▶ **Detalhes da tarefa**: Diga se cada afirmação a seguir está de acordo com o texto sobre Niède Guidon, respondendo sim ou não e citando literalmente as palavras do texto que decidem a questão. 1. Niède Guidon morreu aos 92 anos em São Raimundo Nonato. 2. O doutorado de Niède Guidon foi concluído em 1959. 3. A causa da morte foi divulgada.

É Podcast, é Portal 📰
Publicado em 4 de junho de 2025
Na madrugada desta quarta-feira (4), faleceu em São Raimundo Nonato, no interior do Piauí, a arqueóloga Niède Guidon, aos 92 anos. Reconhecida por sua atuação incansável na preservação do patrimônio arqueológico brasileiro, especialmente na região do Parque Nacional da Serra da Capivara, Niède deixa um legado científico e cultural que atravessa gerações. A causa da morte não foi informada.
Ao longo de décadas, ela foi uma das principais vozes da arqueologia brasileira, desafiando paradigmas e colocando o Brasil no centro de debates internacionais sobre o povoamento das Américas. Seus estudos no Piauí trouxeram à tona evidências de que a presença humana no continente pode ser muito mais antiga do que se supunha — algo em torno de 50 mil anos ou mais, segundo as descobertas lideradas por ela.
O Museu da Natureza publicou uma nota em reconhecimento à trajetória notável de Niède, ressaltando seu papel fundamental na pesquisa, valorização e proteção do patrimônio histórico da Serra da Capivara. Foi nessa região, onde ela escolheu viver e trabalhar, que a arqueóloga coordenou escavações cruciais para o entendimento da presença humana em solo americano.
Natural de Jaú (SP), nascida em 12 de março de 1933, Niède possuía dupla nacionalidade — brasileira e francesa. Graduou-se em História pela Universidade de São Paulo (USP) em 1959, e logo seguiu para a França, onde se especializou em Arqueologia Pré-Histórica na Universidade Paris 1 Panthéon-Sorbonne. Seu doutorado, concluído em 1975, teve como foco as pinturas rupestres da região de Várzea Grande, no Piauí, sob orientação do renomado antropólogo André Leroi-Gourhan.
Mais do que uma cientista, Niède foi uma defensora incansável da valorização da ciência como instrumento de transformação social. Criadora do Museu do Homem Americano, atuou durante anos para garantir recursos e estrutura à Serra da Capivara, enfrentando com coragem o abandono do poder público e mobilizando apoio nacional e internacional.

▶ **Dados de origem**:
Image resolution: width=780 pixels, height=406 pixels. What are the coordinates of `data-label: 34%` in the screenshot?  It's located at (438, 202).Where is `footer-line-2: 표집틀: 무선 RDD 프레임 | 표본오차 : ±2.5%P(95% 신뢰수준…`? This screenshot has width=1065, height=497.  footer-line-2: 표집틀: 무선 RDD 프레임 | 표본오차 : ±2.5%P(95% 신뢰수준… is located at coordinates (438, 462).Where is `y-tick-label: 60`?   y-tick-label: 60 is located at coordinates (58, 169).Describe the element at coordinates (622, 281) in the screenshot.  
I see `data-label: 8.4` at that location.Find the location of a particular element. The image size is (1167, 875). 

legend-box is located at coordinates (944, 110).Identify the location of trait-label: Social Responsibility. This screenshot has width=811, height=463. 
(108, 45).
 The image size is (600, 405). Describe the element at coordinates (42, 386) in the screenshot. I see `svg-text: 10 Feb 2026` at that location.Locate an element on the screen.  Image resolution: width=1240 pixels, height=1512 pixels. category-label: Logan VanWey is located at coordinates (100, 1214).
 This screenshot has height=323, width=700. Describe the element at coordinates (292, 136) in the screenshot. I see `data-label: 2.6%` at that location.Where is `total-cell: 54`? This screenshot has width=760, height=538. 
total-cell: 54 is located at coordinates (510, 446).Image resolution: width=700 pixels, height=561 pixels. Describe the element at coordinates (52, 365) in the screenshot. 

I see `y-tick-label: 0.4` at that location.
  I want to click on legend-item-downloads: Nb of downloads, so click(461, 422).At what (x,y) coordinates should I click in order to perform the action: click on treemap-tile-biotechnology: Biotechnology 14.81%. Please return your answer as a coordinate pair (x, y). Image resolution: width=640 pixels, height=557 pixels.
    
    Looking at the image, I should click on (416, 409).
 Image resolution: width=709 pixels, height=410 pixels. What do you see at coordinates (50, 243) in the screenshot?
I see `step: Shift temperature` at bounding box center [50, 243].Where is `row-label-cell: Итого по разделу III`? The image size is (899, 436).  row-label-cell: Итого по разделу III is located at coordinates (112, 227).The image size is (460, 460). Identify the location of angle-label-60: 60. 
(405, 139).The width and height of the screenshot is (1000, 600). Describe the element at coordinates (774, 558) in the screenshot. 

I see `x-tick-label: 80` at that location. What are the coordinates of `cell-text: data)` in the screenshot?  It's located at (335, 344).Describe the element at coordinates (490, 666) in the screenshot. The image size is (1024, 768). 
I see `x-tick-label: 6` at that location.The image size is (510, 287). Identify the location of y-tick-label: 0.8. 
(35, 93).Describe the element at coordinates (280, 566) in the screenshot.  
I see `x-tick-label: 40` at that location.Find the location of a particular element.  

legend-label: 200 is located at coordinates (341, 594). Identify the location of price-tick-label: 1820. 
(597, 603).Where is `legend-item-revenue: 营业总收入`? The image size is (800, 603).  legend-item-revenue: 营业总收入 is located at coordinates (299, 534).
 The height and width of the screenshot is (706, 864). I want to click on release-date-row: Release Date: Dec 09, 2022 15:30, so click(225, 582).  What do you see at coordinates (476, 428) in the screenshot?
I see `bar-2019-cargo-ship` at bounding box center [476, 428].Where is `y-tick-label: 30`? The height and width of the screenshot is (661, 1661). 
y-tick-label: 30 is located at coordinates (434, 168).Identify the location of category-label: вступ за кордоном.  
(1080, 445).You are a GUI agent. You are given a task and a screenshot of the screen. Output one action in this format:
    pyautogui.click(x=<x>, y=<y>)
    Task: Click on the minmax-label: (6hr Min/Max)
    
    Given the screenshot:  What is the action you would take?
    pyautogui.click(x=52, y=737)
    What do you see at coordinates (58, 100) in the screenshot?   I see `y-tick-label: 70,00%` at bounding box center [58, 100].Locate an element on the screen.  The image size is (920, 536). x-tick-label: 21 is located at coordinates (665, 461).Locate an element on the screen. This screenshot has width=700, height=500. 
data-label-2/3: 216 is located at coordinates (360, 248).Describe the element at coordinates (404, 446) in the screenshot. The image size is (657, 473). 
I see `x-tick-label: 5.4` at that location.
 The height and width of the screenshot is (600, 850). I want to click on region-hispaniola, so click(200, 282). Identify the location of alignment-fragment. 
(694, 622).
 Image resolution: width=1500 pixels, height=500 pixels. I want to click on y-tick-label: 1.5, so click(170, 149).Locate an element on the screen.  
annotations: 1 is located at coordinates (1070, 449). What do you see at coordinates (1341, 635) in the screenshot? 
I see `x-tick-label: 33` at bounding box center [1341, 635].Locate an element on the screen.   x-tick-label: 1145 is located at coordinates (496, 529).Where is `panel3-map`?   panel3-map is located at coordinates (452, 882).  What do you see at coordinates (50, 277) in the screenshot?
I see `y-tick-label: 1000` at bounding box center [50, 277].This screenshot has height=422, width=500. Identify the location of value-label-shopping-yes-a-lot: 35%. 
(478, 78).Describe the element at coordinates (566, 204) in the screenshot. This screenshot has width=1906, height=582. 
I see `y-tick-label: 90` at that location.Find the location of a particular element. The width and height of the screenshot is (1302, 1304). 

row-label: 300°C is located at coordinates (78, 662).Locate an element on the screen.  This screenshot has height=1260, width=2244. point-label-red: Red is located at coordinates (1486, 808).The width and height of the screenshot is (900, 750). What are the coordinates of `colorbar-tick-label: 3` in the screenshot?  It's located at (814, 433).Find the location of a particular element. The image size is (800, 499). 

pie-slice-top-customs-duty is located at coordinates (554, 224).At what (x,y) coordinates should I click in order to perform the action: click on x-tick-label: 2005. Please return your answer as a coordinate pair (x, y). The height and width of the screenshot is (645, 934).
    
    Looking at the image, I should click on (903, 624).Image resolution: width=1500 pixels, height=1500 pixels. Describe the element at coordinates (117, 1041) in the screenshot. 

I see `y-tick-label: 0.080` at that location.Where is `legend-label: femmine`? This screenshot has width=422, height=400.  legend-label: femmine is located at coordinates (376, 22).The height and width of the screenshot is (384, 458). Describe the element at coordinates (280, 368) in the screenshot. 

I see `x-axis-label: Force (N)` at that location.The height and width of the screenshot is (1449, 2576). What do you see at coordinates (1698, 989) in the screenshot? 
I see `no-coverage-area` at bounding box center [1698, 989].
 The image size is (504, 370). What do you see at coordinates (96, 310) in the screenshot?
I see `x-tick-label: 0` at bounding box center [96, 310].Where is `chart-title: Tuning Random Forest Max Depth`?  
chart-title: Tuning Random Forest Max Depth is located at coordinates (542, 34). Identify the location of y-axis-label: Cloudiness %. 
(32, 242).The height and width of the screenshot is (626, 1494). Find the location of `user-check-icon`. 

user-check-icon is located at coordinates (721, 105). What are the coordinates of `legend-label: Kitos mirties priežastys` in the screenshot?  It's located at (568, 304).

▶ **Área de resposta**:
1. Sim: "faleceu em São Raimundo Nonato, no interior do Piauí, a arqueóloga Niède Guidon, aos 92 anos".
2. Não: "Seu doutorado, concluído em 1975".
3. Não: "A causa da morte não foi informada."